Background
Type 2 diabetes mellitus (T2DM) can be successfully treated by lifestyle change [
1]. However, comprehensive lifestyle interventions need local settings and are cost intensive. Instead of early and increasing anti-diabetic medication, motivational, low-threshold interventions are needed. Interactive exercise games (exergames) are a new and alternative tool to promote physical activity. They can be interfaced with a television set and offer different games (e.g. table tennis, bowling) in order to substitute sedentary leisure time with active time. There are some reports addressing health benefits of exercise gaming [
2], however, data are lacking for clinical endpoints of diseases (i.e. HbA1c) or possible effects for quality of life. Elderly T2DM patients are particularly interesting candidates for exercise games because of their usually sedentary lifestyle [
3]. Therefore, in a randomized-controlled trial we investigated the hypothesis that autonomous use of the interactive exercise game
Wii Fit Plus over a period of 12 weeks is able to improve HbA1c (primary outcome) as well as weight, cardiometabolic risk factors, physical activity and quality of life (secondary outcomes) in T2DM patients.
Discussion
To our knowledge this is the first randomized-controlled trial showing a benefit of exergaming for a clinical endpoint and for the quality of life of a disease.

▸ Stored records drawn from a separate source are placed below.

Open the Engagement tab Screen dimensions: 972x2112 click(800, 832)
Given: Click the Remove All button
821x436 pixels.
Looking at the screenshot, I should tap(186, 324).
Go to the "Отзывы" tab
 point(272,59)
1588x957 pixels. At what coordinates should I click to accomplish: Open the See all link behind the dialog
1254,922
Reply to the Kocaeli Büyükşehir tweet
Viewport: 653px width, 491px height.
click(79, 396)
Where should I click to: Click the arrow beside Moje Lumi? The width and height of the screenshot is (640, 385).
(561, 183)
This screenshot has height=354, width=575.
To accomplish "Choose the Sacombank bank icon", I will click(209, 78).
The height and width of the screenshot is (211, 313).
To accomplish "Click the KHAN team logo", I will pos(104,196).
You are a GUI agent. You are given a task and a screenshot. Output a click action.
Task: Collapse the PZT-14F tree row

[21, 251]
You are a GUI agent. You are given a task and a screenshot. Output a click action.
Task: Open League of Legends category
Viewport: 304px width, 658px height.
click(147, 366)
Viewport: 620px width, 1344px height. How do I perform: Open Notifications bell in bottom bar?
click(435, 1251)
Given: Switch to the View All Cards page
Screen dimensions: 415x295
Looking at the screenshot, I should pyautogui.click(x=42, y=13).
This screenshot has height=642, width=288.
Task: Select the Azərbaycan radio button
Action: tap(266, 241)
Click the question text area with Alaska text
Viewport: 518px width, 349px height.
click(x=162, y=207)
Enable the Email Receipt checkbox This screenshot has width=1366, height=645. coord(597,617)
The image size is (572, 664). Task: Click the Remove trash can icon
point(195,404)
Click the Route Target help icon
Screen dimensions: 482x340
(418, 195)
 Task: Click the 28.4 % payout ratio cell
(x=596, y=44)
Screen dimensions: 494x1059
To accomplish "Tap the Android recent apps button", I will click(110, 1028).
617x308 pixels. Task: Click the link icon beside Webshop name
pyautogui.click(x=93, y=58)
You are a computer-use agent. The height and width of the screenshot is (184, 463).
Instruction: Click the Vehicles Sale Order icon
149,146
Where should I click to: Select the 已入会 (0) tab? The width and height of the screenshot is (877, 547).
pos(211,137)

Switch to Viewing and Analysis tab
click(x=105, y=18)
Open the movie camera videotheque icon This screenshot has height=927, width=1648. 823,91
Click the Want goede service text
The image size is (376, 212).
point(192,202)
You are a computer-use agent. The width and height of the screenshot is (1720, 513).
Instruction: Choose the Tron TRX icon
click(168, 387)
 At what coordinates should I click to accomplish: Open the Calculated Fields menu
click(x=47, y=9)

In this study we demonstrate a significant reduction of HbA1c, weight and BMI during the 12-week intervention. The majority of participants reported having played together with family members, and that the extent of their physical activity increased not only during exergaming but also in everyday life. Significant improvements in diabetes-dependent impairment, subjective wellbeing and quality of life as well as a reduction of depression were observed. Therefore, exercise games may potentially be used in a home setting as a tool to reduce sedentary behavior in T2DM.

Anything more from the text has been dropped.